Dort wird es angesichts der verschiedenen Foltergeräte zwar auch nicht so richtig gemütlich, aber es ist trocken, und die Gerätschaften sind durchaus interessant. Beim Lesen der Beschreibungen laufen mir kleine Schauer den Rücken herunter, und ich bin mir nicht sicher, ob ich die Erfinder für ihre kreative Art des Quälens bewundern oder mich lieber fragen soll, wie krank ein Geist für derartiges sein muss.
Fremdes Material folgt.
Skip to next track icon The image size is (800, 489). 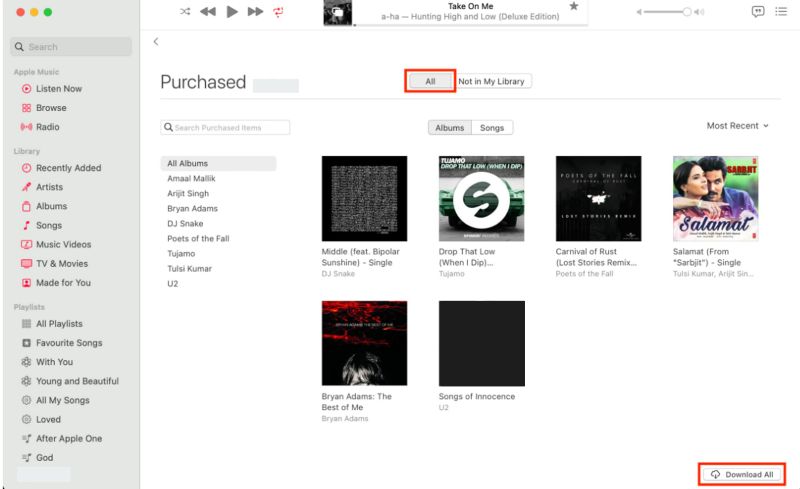pos(255,11)
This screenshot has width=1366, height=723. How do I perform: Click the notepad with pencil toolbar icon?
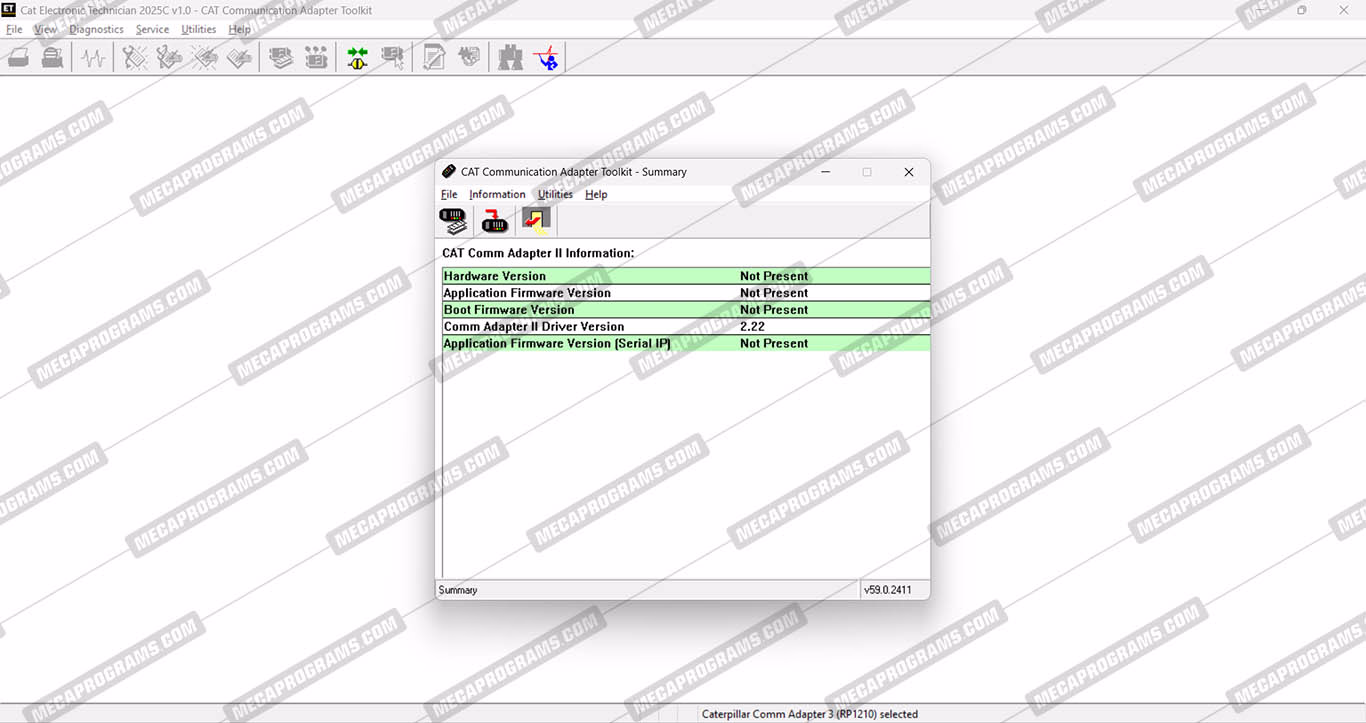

Anders als im Edinburgher Torture Museum sind die Gerätschaften hier allerdings in eher steriler Umgebung vor weißen Wänden ausgestellt, was ihnen weitaus mehr Wissenschaftlichkeit verleiht als dies in den dunklen Edinburgher Katakomben möglich gewesen wäre.

Später denke ich über den Kauf von Glühwein und Punch nach, entdecke aber niemanden, von dem ich mich gern schlagen lassen würde, also weiter. Immerhin, nebenan gibt´s Sünde und Zukunft im Outlet Center. Ich erwerbe gleich ein paar mehr - also, Zukunften jetzt, denn man kann ja nie wissen. Und wenigstens sind sie hier preiswert zu kriegen, wann hat man das schonmal.
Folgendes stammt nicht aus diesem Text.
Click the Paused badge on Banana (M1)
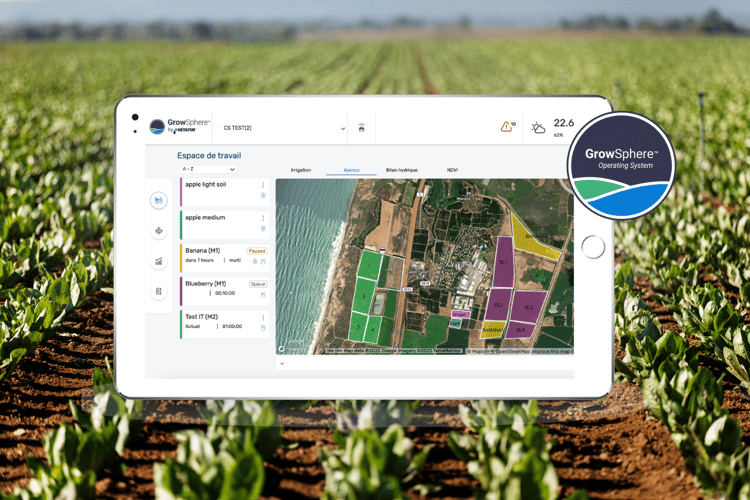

Ich ertappe mich dabei, ausschließlich für ihn, denn niemand sonst würde es zu schätzen wissen, ein Foto zu machen, das er nicht mehr wird anschauen können, ihm eine SMS schicken zu wollen, die er nicht mehr lesen kann. So hatte ich mir das alles nicht vorgestellt.
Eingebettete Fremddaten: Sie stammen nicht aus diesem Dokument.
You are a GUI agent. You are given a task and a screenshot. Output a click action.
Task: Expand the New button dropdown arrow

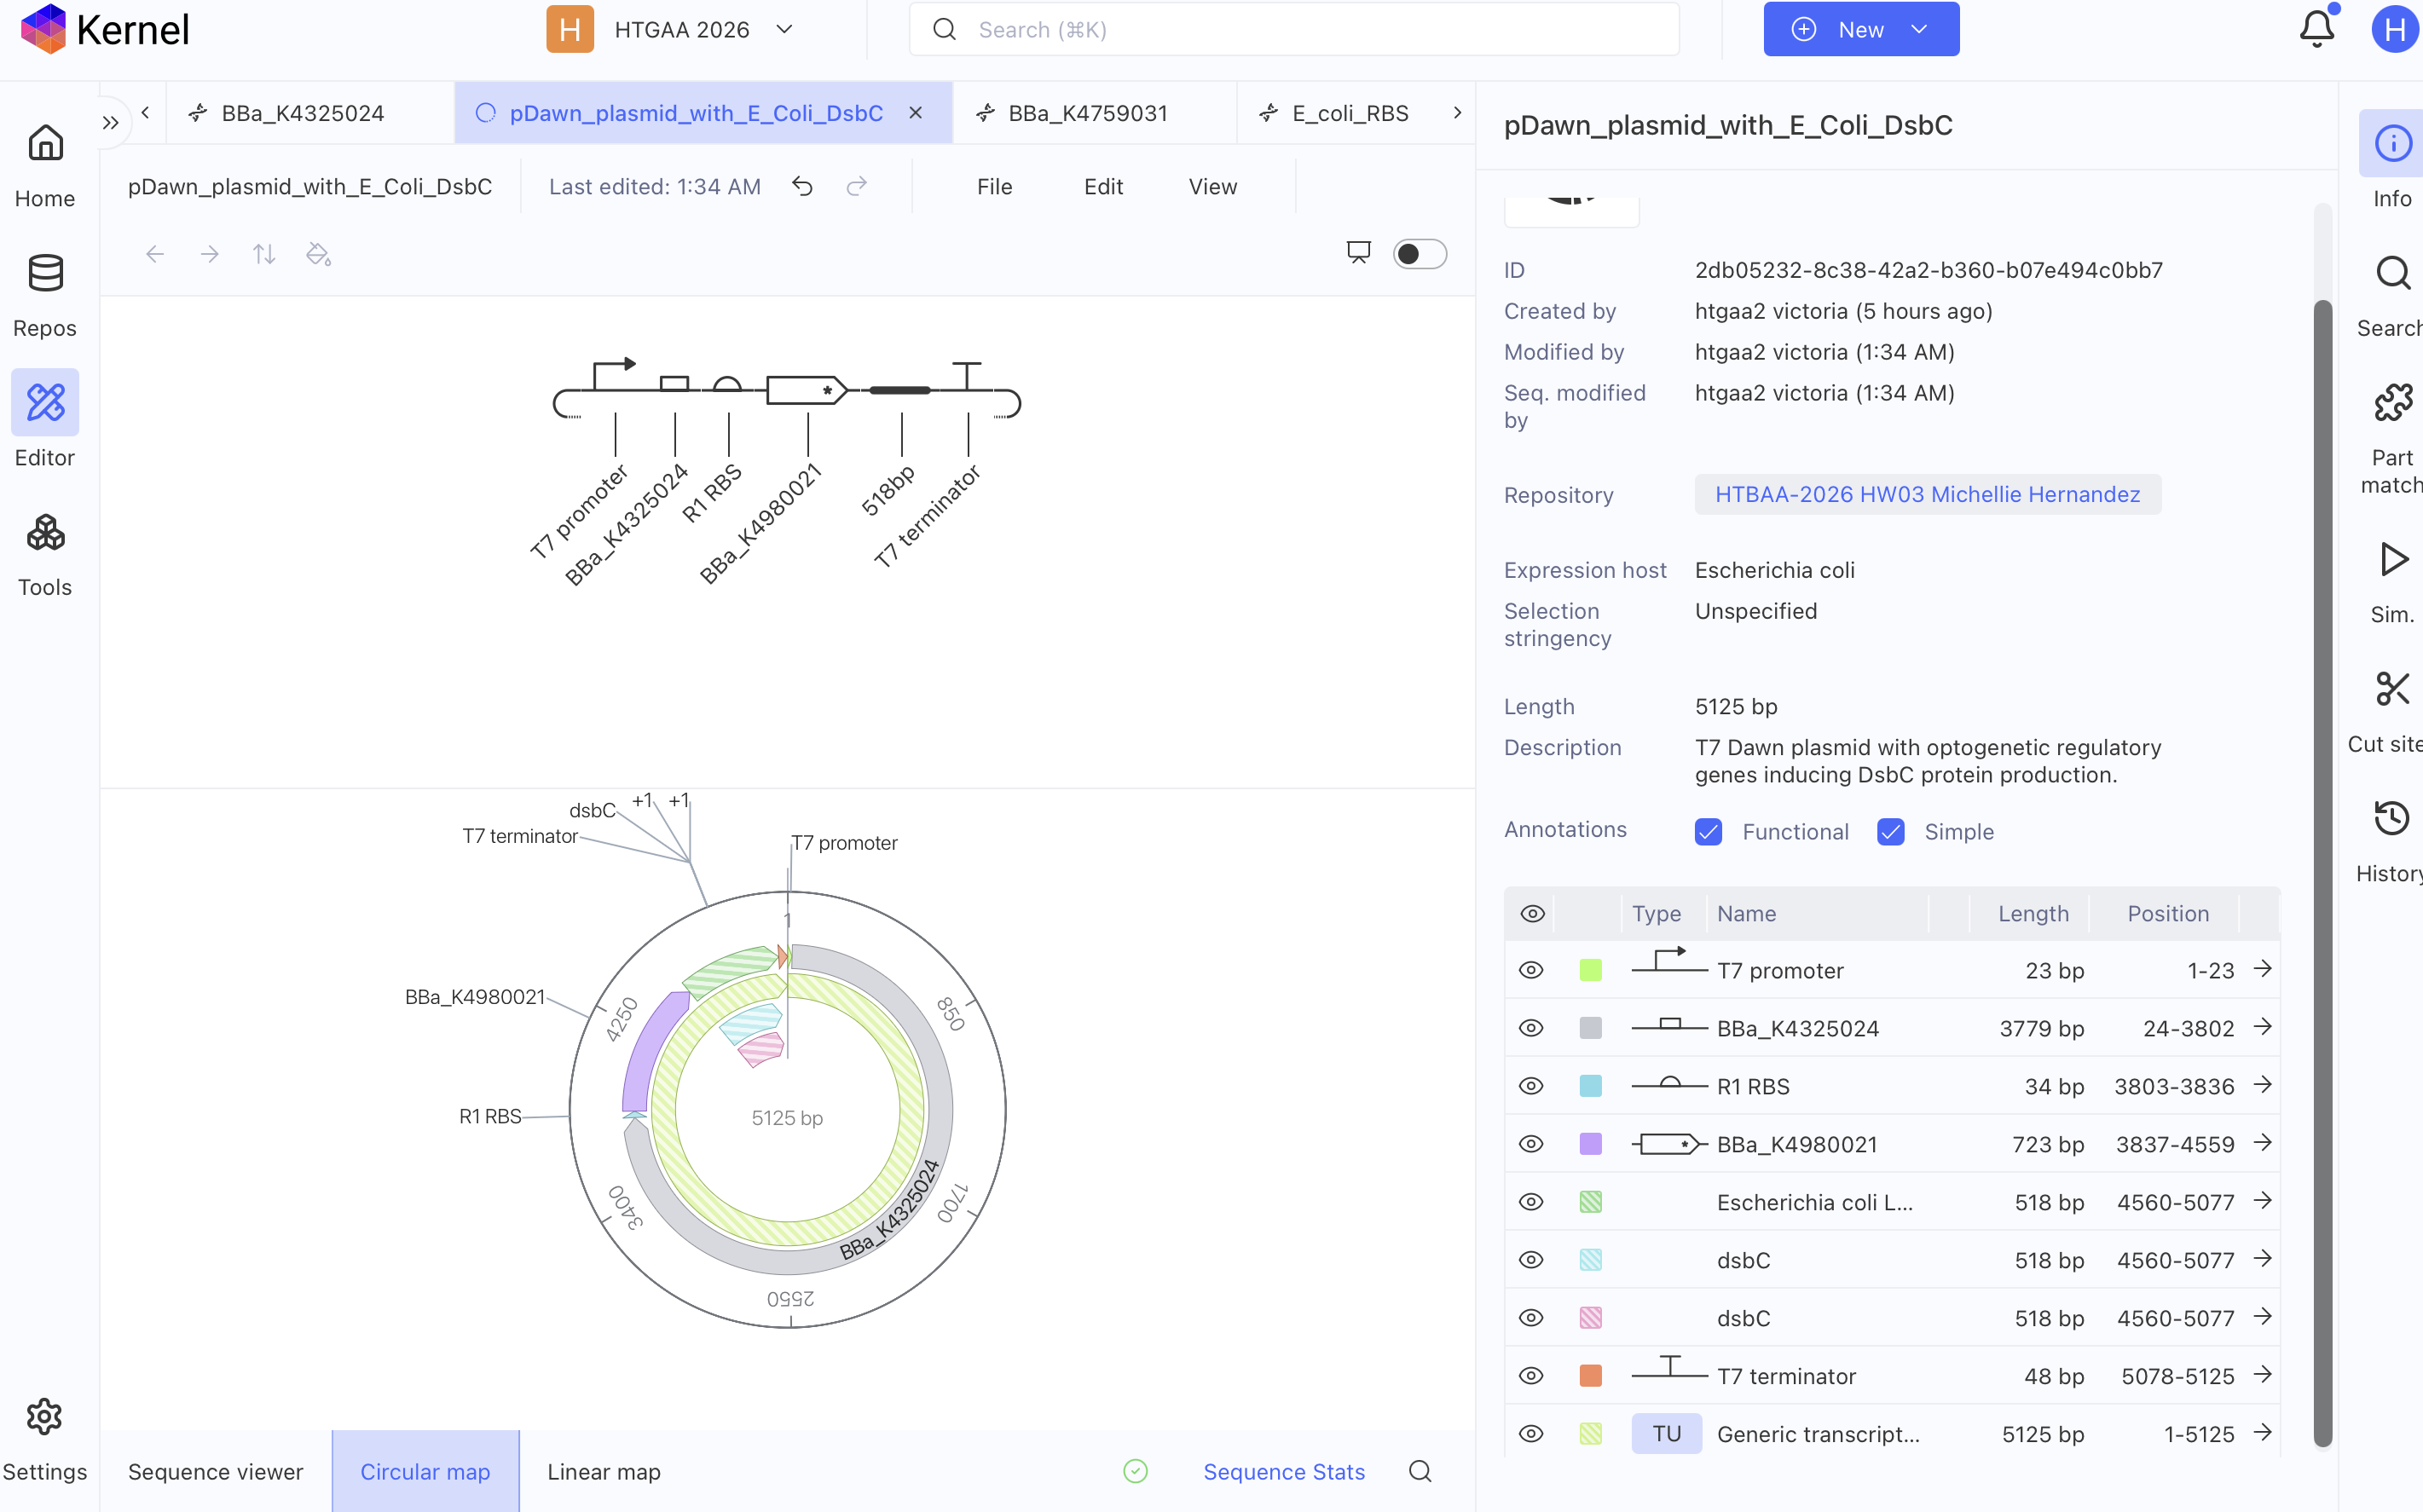pos(1919,29)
Im Restaurant namens "Solide Verunsicherung" esse ich in ebensolchem Zustand mangels greifbarer Alternative einen Burger und fange an, mich mit Gin Tonic zu betrinken, bis mir einfällt, dass ich ja noch was vorhabe: Den Weg ins Botel zurück zu finden nämlich. Also schaue ich mich nur noch ein bisschen um und beschließe, am nächsten Tag im Hellen nochmal genauer hinzuschauen, denn so schlecht sieht das hier dann doch alles gar nicht aus.
[Leaving, on a jet plane. ]
 
 
05
März
White-Out Condition.


Die meiste Zeit in diesem Urlaub zugebracht mit Warten.

Warten auf von umgewehten Bäumen befreite S-Bahn-Schienen. Warten auf den Start, nachdem zwei bereits im Flugzeug befindliche Passagiere ihr gesamtes Gepäck zurückerhalten und das Flugzeug wieder verlassen haben. Warten auf das Ende des Regens. Warten auf das Ende der Lärmerei in den von mindestens drei Oberstufenklassen bevölkerten Nebenzimmern, morgens gegen drei. Warten auf Einfälle, Ausfälle und Zwischenfälle.
Und am Ende wieder Warten auf das streikbedingt zu spät kommende Flugzeug, das mich zurück nach Hause bringt.
Dahin, wo es doch irgendwie am schönsten ist. Wo das Warten ein Ende hat.